On the face of it they are probably correct. However, the problem with this theory is that it is not taking into account the effect that concentrated ownership, particularly ownership from an organisation as pervasive as BlackRock, has on other players in the “financial pond”.

While it has already been shown that concentrated ownership may lead to financial fragility, not much evidence exists on the likely future impact of a change in ownership concentration on the behaviour of other investors in the market.

To this end, my colleagues David Schumacher, an assistant professor of finance at McGill University in Montreal, Yan Wang, an assistant professor at Erasmus University, and I examined the impact of the BlackRock’s acquisition of Barclays Global Investors (BGI) in 2009 on a cross section of stocks globally. The deal was a massive one in the industry, directly affecting stocks representing more than 60 per cent of world market capitalisation.

Our research considered two competing hypotheses – one being that increased concentration of ownership would send a positive signal about the quality of the stock the asset manager was buying, heightening interest in the stock, thus increasing liquidity and pushing up the share price.

The other hypothesis considered the possibility that investors would grow concerned over increased concentration due to the potential negative impact on the share price if BlackRock were to experience an idiosyncratic shock that induced a fire sale of its holdings. Or, if investors, pre-empting such a sale, began selling off their stock, inducing other shareholders to do likewise – creating strategic complementarities similar to those at the core of bank runs.

It was this second “fire sale risk” hypothesis which proved to run true. Close inspection of the data indicated that after the BlackRock/BGI acquisition, other institutional investors rebalanced away from stocks where BlackRock’s holdings increased, migrating towards comparable stocks not held by BGI funds prior to the merger.
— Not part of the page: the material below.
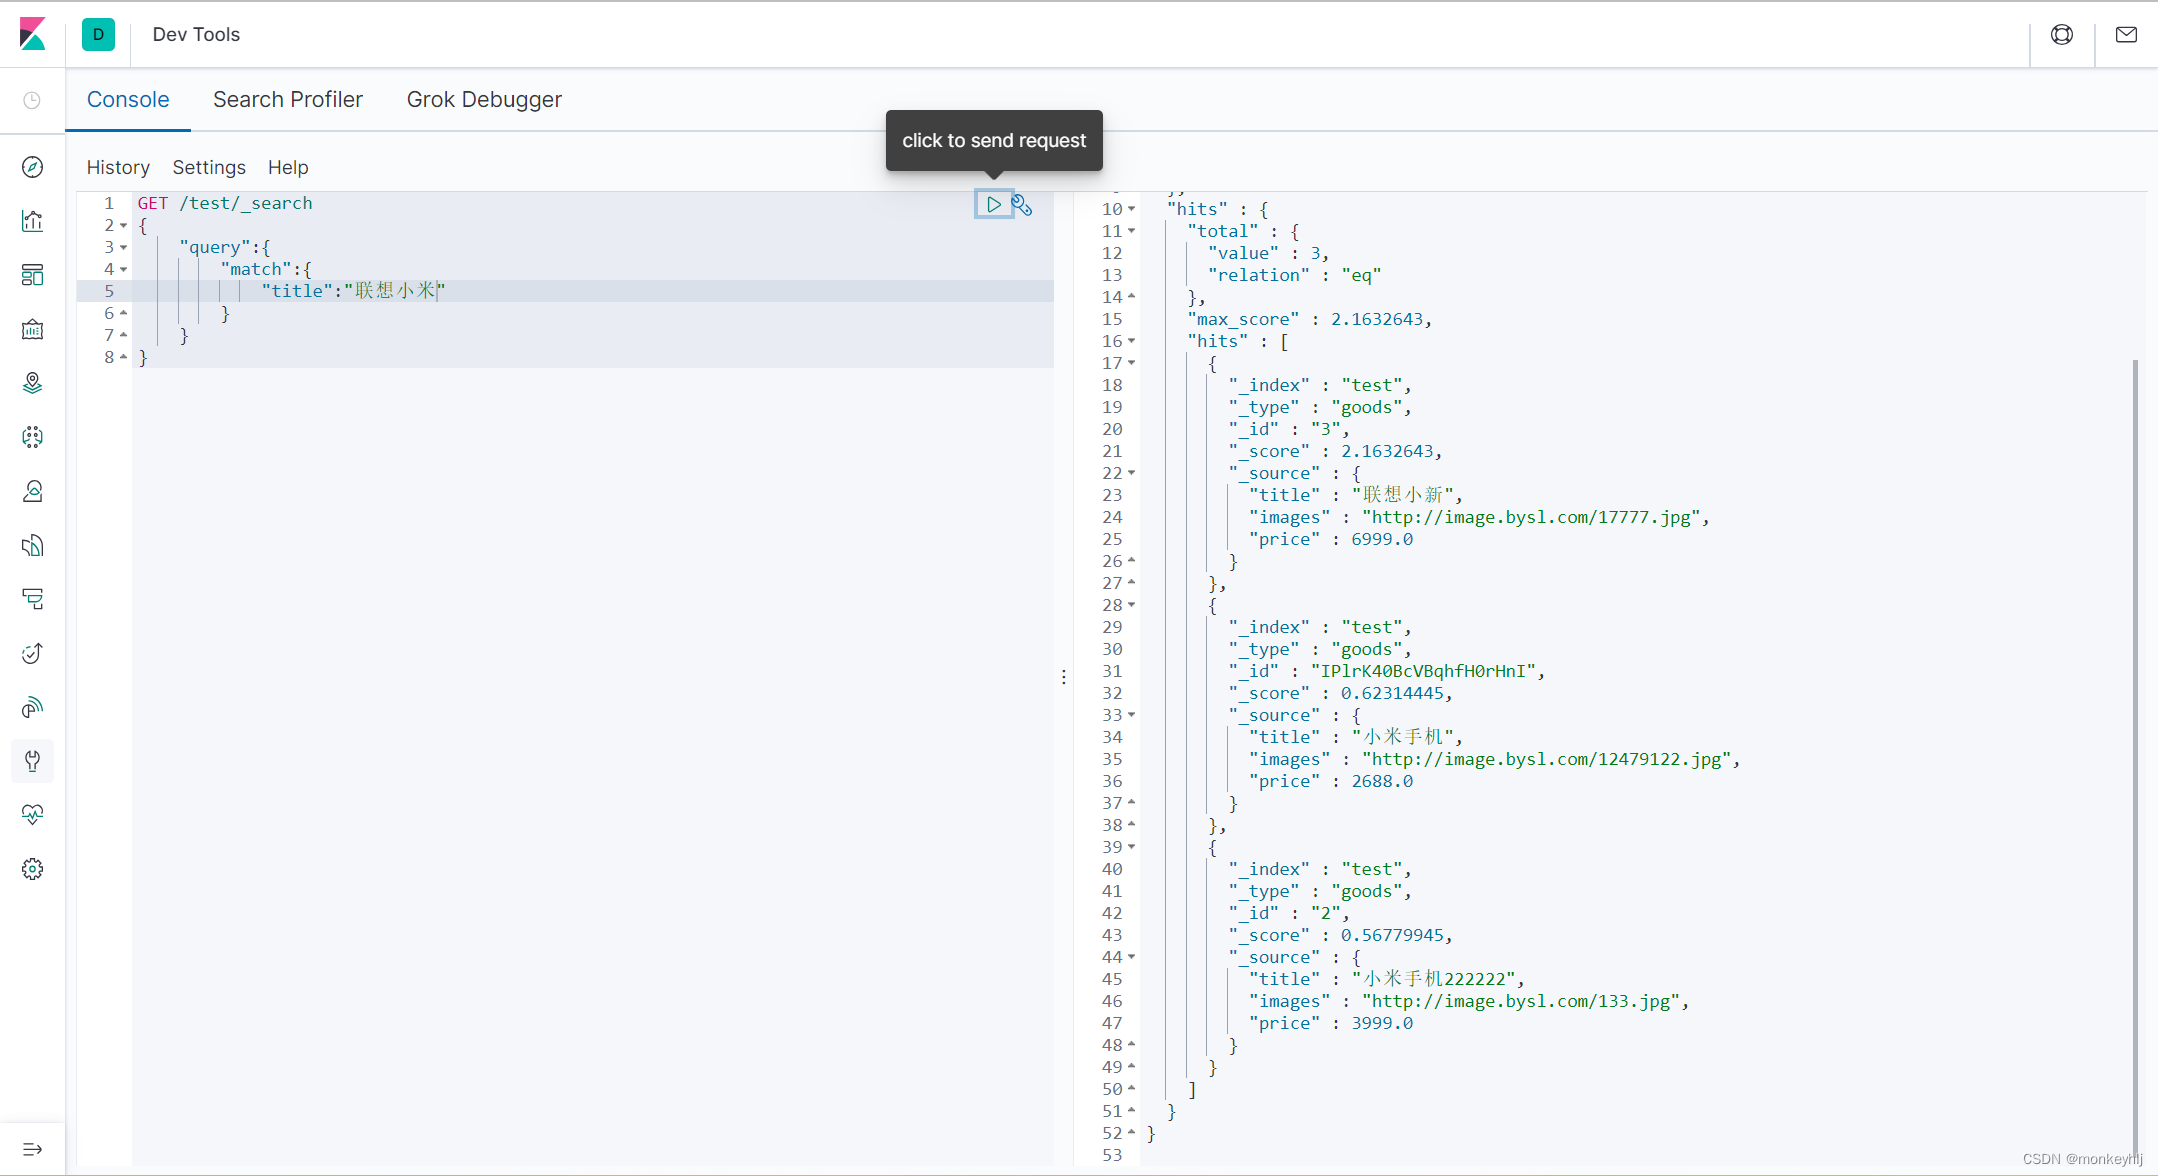Click the Kibana logo
The width and height of the screenshot is (2158, 1176).
(x=32, y=34)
Stocks that experienced large increases in ownership concentration by BlackRock due to the merger experienced negative returns which did not fully revert; they became permanently less liquid and less volatile.

This suggests that when looking at systemic risk in the marketplace, there is a wider issue to consider. When an elephant enters a pond, every move it makes affects the other players in the pond.
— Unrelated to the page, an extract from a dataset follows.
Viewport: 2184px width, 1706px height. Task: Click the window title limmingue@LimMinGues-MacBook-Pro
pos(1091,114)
If everyone is scared that the big elephant is going to sell, then they move quickly to sell first. That’s what is happening here. Other asset managers are rationally adjusting and accounting for the fear of BlackRock destabilising the market, by avoiding stocks in which it has investments. In the fallout, these – potentially very strong – companies are suffering; their prices are dropping and their liquidity is lower.

BlackRock has skills and economies of scale that delivers benefits for its investors, so they are not necessarily missing out. The big losers are the stocks themselves. The perceived risk is forcing their prices down.

This is not a prediction of what may happen. The concern is not that ‘if BlackRock experiences financial fragility there will be a disaster’, what we are showing is that the market is already accounting for the possibility of a disaster. The financial fragility is driven by fear of future, possibly idiosyncratic, firm events – not necessarily by firm events per se.

Large asset managers such as BlackRock may have control over the investments they hold, but they have no control over how other investors manage their funds. Their very existence is systemically important with very real, unavoidable risk implications.

Massimo Massa is the Rothschild chaired professor of banking and professor of finance at Insead.